Over the past couple of months I have been reading a lot about writing games and engines for multiprocessor machines and it is definately a non-trivial problem! It is complicated even more if you want to make full use of the processors on most home computers (currently single-core), the Xbox360 (Triple-Core with two hardware threads per core
) and the PS3 (Cell-Processor
)! From what I have been reading there are many ways to get use of multiple processors. The simplest, if you have an already existing codebase is called Synchronous Functional Parallel and looks like this:
The idea is to take parts that are easily independant and break them off into their own thread. The hard part is to pull the bits out of an existing system and make then run in parallel. It is also unlikely that you are going to find that many things to run at the same time so you would make use of only 1 or 2 of the processors and even then the time for the cycle would be dictated by the longest running process since each process needs to resync each frame so you could, in theory, spend quite a bit of time waiting. The next possible configuration is called Asynchronous Funtional Parallel.
The down side of this method is that it would require almost a complete rewite if you had an existing engine. We don't so this is not a problem for us! The benefits are that you don't need to sync the threads each frame so each one can run independantly and any time one thread needs to interact with another thread it would just grab the latest state of that thread. This may cause threads to use old information from other threads, but you would only be behind 1 or 2 frames and that shouldn't be noticable. A downside that we would need to be concerned about is the fact that there are a limited number of tasks that you can break your engine into. For example if you look at the picture, there are three. If we had a quad-core processor the fourth core would be completely unutilized! Another way to do threading is to break things up according to the data being processed instead of the tasks that need to be done. This is called Data Parallel.
As you can see this is a somewhat synchronous approach in that each thread must finish before it enters the rendering stage. That means that again the time that section takes is dictated by the thread that takes the longest. The biggest benefit here is that you can break this up over an arbitrarily large number of processors and have them all fully utilized, a down side is that things can get pretty complex if the objects in your game need to interact. It's not unmanagable, but it's something that will require quite a bit of thought to get right!
In reading an article about the rewrite of Valve's Source Engine they say that they have decided to use a Hybrid solution but they don't go into the details as to what it looks like. I think that the best hybrid would be to have something that looked like the Asynchronous Functional Parallel and then break each function down into data objects.

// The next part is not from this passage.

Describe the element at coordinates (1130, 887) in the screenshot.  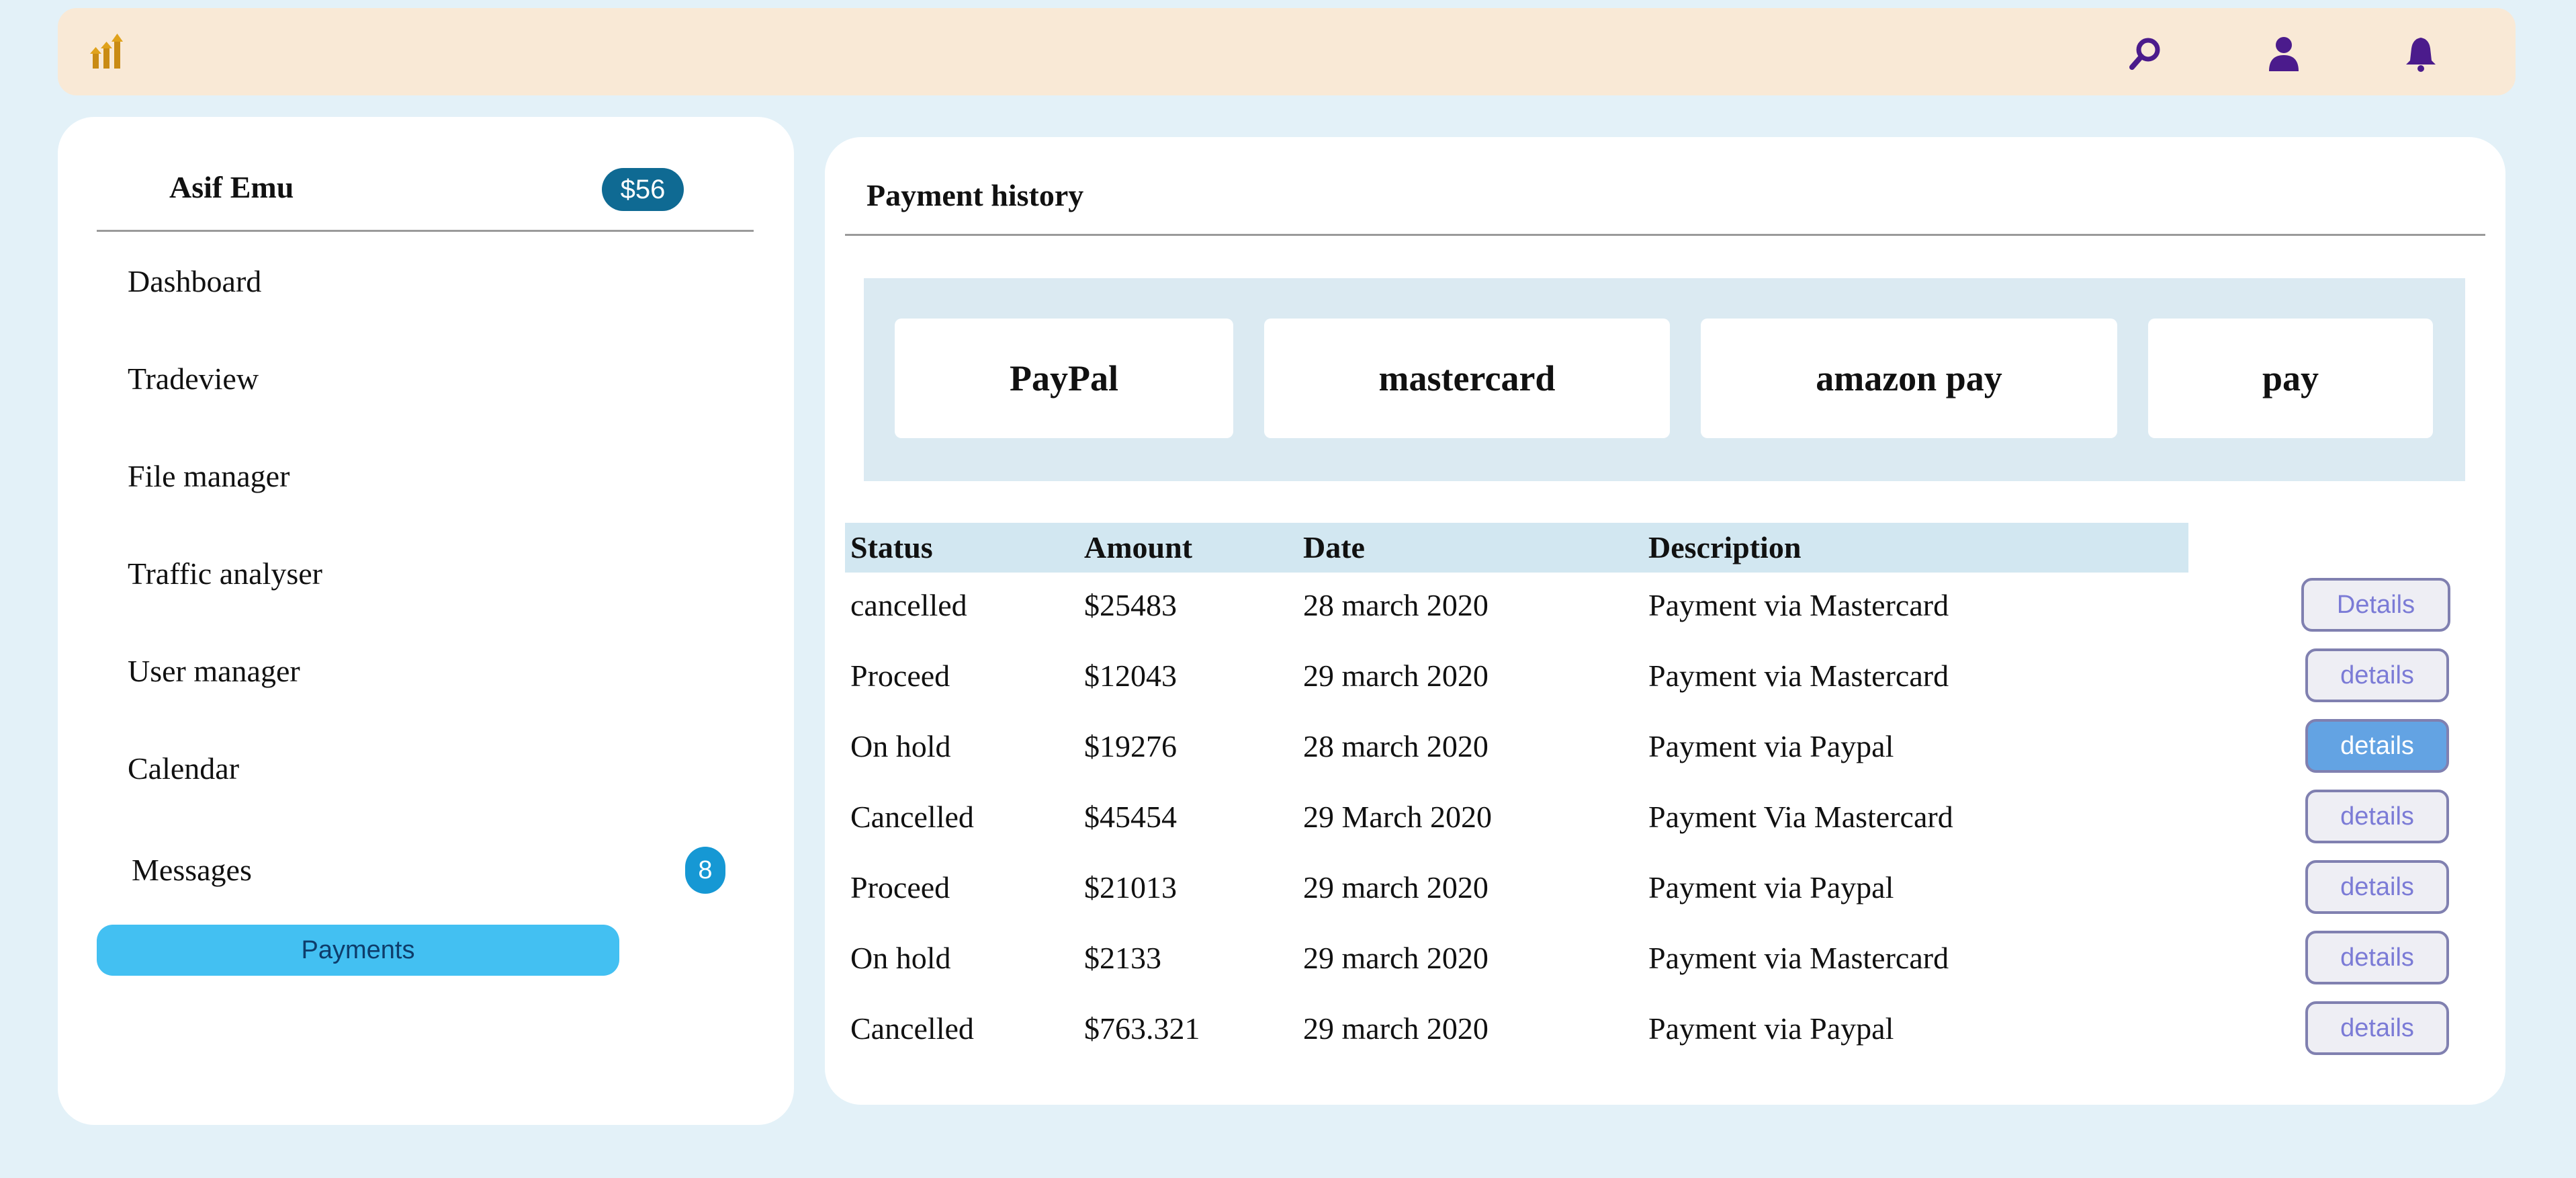
I see `cell-amount: $21013` at that location.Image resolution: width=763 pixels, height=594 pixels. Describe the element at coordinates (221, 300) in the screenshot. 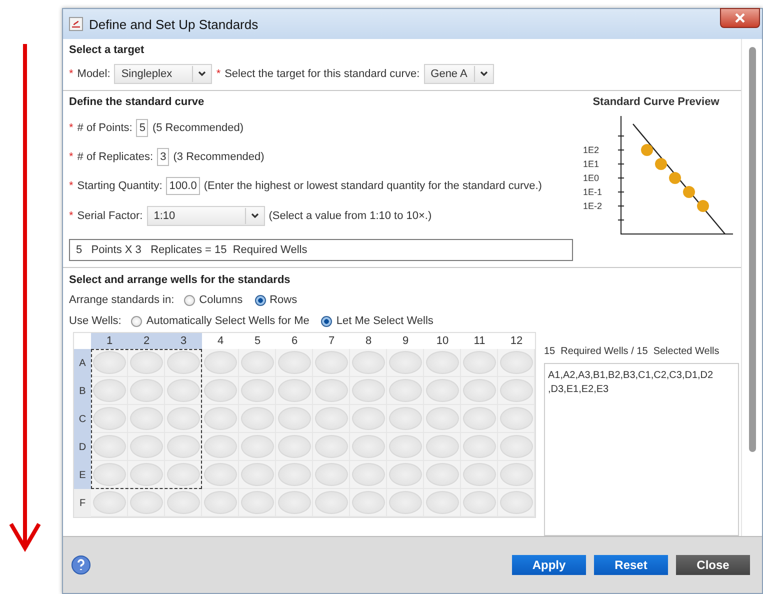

This would allow the function to be sort of a Data Object Manager and it could break them up as it saw fit. Or example in the Physics function it may choose to break the objects into chunks by area so that the objects that are most likely to interact are in the same thread. This would have the synchronous issue where the time to execute would be dictated by the longest execution time, but it would only be in that function and not compuded by each function and so should be less noticable. It also has the benefit that it can be scaled across an arbitarily large number of cores.
I would really like to get peoples opinion on this last setup as it's the one that I am leaning towards using.